_TASK GOAL:_ Render each line of the listing below as an item in a numbered list, leaving out the blank lines.

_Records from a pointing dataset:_
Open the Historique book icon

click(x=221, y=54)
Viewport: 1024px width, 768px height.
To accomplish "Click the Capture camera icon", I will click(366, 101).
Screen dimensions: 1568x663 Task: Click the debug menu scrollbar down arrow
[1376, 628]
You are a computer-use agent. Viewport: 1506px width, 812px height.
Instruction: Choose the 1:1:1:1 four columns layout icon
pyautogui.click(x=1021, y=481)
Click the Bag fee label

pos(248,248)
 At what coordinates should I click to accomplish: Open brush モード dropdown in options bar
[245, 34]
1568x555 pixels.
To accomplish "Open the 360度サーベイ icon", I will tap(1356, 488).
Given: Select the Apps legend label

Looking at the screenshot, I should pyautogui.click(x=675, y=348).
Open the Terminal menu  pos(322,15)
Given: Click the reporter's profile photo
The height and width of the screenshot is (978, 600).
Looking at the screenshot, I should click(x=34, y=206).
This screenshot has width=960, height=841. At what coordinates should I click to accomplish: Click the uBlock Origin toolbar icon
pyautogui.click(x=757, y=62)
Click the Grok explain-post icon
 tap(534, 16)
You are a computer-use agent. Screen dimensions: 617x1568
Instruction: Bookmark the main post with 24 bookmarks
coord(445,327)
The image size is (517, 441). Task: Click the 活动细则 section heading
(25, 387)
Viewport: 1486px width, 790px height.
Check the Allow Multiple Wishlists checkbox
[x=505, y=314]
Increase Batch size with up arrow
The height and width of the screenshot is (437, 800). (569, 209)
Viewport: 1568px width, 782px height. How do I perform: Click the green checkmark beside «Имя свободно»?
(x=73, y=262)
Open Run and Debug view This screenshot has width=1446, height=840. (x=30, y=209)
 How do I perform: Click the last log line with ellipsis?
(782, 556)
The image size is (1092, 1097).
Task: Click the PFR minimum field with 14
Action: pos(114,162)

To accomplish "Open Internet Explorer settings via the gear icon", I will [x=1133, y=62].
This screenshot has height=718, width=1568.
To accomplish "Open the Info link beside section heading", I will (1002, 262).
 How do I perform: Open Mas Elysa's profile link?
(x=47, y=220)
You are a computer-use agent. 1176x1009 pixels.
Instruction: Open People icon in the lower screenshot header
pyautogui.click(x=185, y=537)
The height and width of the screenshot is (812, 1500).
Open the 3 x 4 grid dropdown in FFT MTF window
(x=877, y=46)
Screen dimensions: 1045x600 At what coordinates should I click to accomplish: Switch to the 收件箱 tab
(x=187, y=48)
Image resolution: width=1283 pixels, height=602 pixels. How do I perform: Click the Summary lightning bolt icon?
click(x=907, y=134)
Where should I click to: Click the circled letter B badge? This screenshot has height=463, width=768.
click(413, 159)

_ANSWER TO THE TASK:_
1. Open the Historique book icon
2. click(x=221, y=54)
3. Viewport: 1024px width, 768px height.
4. To accomplish "Click the Capture camera icon", I will click(366, 101).
5. Screen dimensions: 1568x663 Task: Click the debug menu scrollbar down arrow
6. [1376, 628]
7. You are a computer-use agent. Viewport: 1506px width, 812px height.
8. Instruction: Choose the 1:1:1:1 four columns layout icon
9. pyautogui.click(x=1021, y=481)
10. Click the Bag fee label
11. pos(248,248)
12.  At what coordinates should I click to accomplish: Open brush モード dropdown in options bar
13. [245, 34]
14. 1568x555 pixels.
15. To accomplish "Open the 360度サーベイ icon", I will tap(1356, 488).
16. Given: Select the Apps legend label
17. Looking at the screenshot, I should pyautogui.click(x=675, y=348).
18. Open the Terminal menu  pos(322,15)
19. Given: Click the reporter's profile photo
20. The height and width of the screenshot is (978, 600).
21. Looking at the screenshot, I should click(x=34, y=206).
22. This screenshot has width=960, height=841. At what coordinates should I click to accomplish: Click the uBlock Origin toolbar icon
23. pyautogui.click(x=757, y=62)
24. Click the Grok explain-post icon
25.  tap(534, 16)
26. You are a computer-use agent. Screen dimensions: 617x1568
27. Instruction: Bookmark the main post with 24 bookmarks
28. coord(445,327)
29. The image size is (517, 441). Task: Click the 活动细则 section heading
30. (25, 387)
31. Viewport: 1486px width, 790px height.
32. Check the Allow Multiple Wishlists checkbox
33. [x=505, y=314]
34. Increase Batch size with up arrow
35. The height and width of the screenshot is (437, 800). (569, 209)
36. Viewport: 1568px width, 782px height. How do I perform: Click the green checkmark beside «Имя свободно»?
37. (x=73, y=262)
38. Open Run and Debug view This screenshot has width=1446, height=840. (x=30, y=209)
39.  How do I perform: Click the last log line with ellipsis?
40. (782, 556)
41. The image size is (1092, 1097).
42. Task: Click the PFR minimum field with 14
43. Action: pos(114,162)
44. To accomplish "Open Internet Explorer settings via the gear icon", I will [x=1133, y=62].
45. This screenshot has height=718, width=1568.
46. To accomplish "Open the Info link beside section heading", I will (1002, 262).
47.  How do I perform: Open Mas Elysa's profile link?
48. (x=47, y=220)
49. You are a computer-use agent. 1176x1009 pixels.
50. Instruction: Open People icon in the lower screenshot header
51. pyautogui.click(x=185, y=537)
52. The height and width of the screenshot is (812, 1500).
53. Open the 3 x 4 grid dropdown in FFT MTF window
54. (x=877, y=46)
55. Screen dimensions: 1045x600 At what coordinates should I click to accomplish: Switch to the 收件箱 tab
56. (x=187, y=48)
57. Image resolution: width=1283 pixels, height=602 pixels. How do I perform: Click the Summary lightning bolt icon?
58. click(x=907, y=134)
59. Where should I click to: Click the circled letter B badge? This screenshot has height=463, width=768.
60. click(413, 159)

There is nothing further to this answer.